Author Response File: Author Response.docx

Round 2

Reviewer 1 Report

Comments and Suggestions for Authors

The manuscript has been significantly improved by the authors' complete reworking of the bibliography list, significant additions to the text, and editing figures.

However, the latest version has a few incorrectly formatted references (67, 69, 70, 71, 73, 76, 77, 120, etc. - Authors) and there are other technical errors in the text.

 

Author Response

 

Comments 1: The manuscript has been significantly improved by the authors' complete reworking of the bibliography list, significant additions to the text, and editing figures.

However, the latest version has a few incorrectly formatted references (67, 69, 70, 71, 73, 76, 77, 120, etc. - Authors) and there are other technical errors in the text.

Response 1: We sincerely thank you for the constructive feedback and appreciation of the substantial improvements made to the manuscript. In response to the remaining concerns:

 

• We have carefully reviewed and corrected the formatting of the references indicated (67, 69, 70, 71, 73, 76, 77, 120)
• We have standardized the formatting throughout the manuscript and clearly distinguished all subheadings to enhance the overall structure.
• We have inserted clear references in the text to Figures 1, 3, and 4 to enhance clarity and guidance for the reader.
• Table 1 has been reformatted using the MDPI template, ensuring alignment with the journal's publication standards.
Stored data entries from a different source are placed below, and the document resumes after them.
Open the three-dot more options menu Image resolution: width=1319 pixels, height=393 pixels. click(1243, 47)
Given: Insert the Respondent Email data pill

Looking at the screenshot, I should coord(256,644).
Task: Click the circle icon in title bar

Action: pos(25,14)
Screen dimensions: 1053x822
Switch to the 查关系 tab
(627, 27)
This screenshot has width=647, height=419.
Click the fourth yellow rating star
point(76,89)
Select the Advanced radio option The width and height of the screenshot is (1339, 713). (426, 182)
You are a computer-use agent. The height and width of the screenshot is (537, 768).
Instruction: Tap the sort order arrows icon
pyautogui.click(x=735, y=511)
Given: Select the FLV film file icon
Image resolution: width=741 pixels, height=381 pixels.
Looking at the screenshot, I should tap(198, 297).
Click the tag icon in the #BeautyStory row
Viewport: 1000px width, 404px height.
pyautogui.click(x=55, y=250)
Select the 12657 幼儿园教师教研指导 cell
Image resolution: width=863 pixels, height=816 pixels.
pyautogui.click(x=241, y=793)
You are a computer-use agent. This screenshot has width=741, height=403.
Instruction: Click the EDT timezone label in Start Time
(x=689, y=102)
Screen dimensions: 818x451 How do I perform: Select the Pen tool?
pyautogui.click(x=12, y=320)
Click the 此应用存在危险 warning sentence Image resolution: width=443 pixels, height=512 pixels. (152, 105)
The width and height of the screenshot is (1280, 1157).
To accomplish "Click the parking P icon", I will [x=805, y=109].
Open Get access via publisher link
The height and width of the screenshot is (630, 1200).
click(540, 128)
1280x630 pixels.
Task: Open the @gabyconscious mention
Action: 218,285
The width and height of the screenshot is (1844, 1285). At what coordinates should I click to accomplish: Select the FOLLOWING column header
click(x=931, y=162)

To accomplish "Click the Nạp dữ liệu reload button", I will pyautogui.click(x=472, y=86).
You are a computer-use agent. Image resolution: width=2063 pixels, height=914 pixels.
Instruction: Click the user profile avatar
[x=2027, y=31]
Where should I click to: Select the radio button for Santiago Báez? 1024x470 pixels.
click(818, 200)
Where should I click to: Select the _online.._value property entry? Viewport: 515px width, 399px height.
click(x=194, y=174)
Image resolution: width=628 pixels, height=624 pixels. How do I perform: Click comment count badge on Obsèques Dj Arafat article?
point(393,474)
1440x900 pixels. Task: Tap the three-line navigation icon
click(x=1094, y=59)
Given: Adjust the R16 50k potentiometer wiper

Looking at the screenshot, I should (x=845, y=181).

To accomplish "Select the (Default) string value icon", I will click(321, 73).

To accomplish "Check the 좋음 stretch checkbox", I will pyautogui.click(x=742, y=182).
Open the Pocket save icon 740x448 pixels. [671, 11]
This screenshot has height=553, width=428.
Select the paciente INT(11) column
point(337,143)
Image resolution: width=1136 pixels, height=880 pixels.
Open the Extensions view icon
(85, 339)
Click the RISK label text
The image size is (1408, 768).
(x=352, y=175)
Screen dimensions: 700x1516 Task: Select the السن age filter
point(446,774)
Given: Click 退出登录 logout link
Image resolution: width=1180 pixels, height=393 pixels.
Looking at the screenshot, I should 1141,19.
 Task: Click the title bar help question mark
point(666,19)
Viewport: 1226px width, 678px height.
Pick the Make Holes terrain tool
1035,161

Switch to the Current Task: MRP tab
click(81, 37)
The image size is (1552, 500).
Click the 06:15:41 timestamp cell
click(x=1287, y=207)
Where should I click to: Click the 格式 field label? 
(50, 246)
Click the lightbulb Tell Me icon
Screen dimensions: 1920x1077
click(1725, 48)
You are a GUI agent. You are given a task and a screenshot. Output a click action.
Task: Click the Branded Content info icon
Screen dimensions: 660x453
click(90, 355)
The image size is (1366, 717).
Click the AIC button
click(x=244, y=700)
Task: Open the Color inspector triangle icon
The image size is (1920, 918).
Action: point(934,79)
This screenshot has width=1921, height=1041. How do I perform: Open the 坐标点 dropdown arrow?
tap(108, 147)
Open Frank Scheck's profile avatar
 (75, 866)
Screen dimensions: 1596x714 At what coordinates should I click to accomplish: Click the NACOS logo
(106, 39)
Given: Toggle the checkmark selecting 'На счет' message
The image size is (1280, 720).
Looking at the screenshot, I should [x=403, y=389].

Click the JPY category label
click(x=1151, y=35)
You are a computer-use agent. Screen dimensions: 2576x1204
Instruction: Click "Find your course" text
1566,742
We hope these changes adequately address the reviewer’s comments. Thank you again for your valuable input.

 

 

 

 

Reviewer 2 Report

Comments and Suggestions for Authors

The authors answered all my requests; therefore, the manuscript can be accepted.

Author Response

Comments 1: The authors answered all my requests; therefore, the manuscript can be accepted.

 

Response 1: Thank you very much for your positive feedback and for the time and effort you dedicated to reviewing our manuscript. We appreciate your helpful comments throughout the revision process.

Reviewer 3 Report

Comments and Suggestions for Authors

the authors addressed my comments well.

Author Response

Comments 1: the authors addressed my comments well.

Response 1: Thank you very much for your positive feedback and for the time and effort you dedicated to reviewing our manuscript. We appreciate your helpful comments throughout the revision process.